Some of you have shown interest in the figure of Juana la Loca (Joanna of Castile), daughter of the Catholic Monarchs Isabella and Ferdinand. She is a tragic character, with a sad ending, which has given rise to a wide variety of novels, plays (the picture in black and white below shows the famous actress Margarita Xirgu playing the role of Juana), movies, but also academic research. Some historians have reviewed the official version and claim a parallel story where Doña Juana comes out better off.
That official version always presented a woman involved in a marriage of convenience to Felipe el Hermoso (Philip the Handsome, the only surviving son of the Holy Roman Emperor Maximilian ), mad with love for his infidelities and his early death. Historians, however, have been expanding and correcting some aspects of that perspective over the years. They remind us, for example, that her father, her husband and her son conspired to remove her from her rightful throne. Also, she died almost imprisoned by her own son in a palace in Tordesillas, what could aggravate or even cause her mental illness. Little by little, theories have also emerged about her "exagerated" reactions to her husband's betrayal, also related to the turbulent political situation in which she lived. Her mortal remains rest in Granada.

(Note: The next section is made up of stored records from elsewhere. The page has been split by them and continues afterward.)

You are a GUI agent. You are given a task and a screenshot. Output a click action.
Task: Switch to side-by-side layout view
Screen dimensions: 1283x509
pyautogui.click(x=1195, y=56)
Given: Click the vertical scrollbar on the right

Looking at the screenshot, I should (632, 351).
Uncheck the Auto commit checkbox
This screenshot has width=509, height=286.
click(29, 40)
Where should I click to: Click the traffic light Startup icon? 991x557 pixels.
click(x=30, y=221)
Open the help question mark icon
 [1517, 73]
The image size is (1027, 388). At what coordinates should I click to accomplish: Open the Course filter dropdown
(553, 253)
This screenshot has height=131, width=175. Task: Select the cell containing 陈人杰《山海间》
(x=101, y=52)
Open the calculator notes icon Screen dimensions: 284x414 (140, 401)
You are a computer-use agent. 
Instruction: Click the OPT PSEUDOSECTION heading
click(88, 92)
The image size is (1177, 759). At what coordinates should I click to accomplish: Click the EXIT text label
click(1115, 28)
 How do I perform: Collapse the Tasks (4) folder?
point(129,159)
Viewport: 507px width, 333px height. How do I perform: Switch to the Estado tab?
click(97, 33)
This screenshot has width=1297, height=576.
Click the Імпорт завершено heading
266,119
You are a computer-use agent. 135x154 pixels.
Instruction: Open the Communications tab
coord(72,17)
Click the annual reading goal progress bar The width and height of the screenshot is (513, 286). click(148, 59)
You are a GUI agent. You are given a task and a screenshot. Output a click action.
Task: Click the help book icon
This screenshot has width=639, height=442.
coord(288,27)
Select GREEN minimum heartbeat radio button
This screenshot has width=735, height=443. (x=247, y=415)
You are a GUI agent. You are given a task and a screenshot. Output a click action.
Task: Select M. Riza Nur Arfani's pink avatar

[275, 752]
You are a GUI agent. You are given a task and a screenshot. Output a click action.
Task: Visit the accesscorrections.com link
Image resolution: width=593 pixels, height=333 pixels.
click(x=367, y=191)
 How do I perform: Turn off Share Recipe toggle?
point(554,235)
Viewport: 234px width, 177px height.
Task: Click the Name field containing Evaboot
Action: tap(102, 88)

Our universal poet García Lorca (another essential character in our history, about whom I invite you to read at least on Wikipedia, to begin with), wrote a minor poem about her when he was 20 and had not yet written his best texts. The poem ends in this way (excuse my clumsy translation, please, the original is here):
Granada was your deathbed, Doña Juana,
the one with the old towers and the quiet garden,
the one with the dead ivy on the red walls,
that of the blue mist and the romantic myrtle
Princess in love and badly matched.
Red carnation in a deep and desolate valley.
The grave that keeps you oozes your sadness
through the eyes that it has opened on the marble.
You can also watch some movies about her:
LOCURA DE AMOR: https://www.imdb.com/title/tt0040544/?ref_=fn_al_tt_2
JUANA LA LOCA: https://www.imdb.com/title/tt0270480/
The first one is from the Franco era and is therefore full of hidden propaganda about his regime (linked to the "glorious" past of Spain).
The second one, filmed in 2001, won many awards.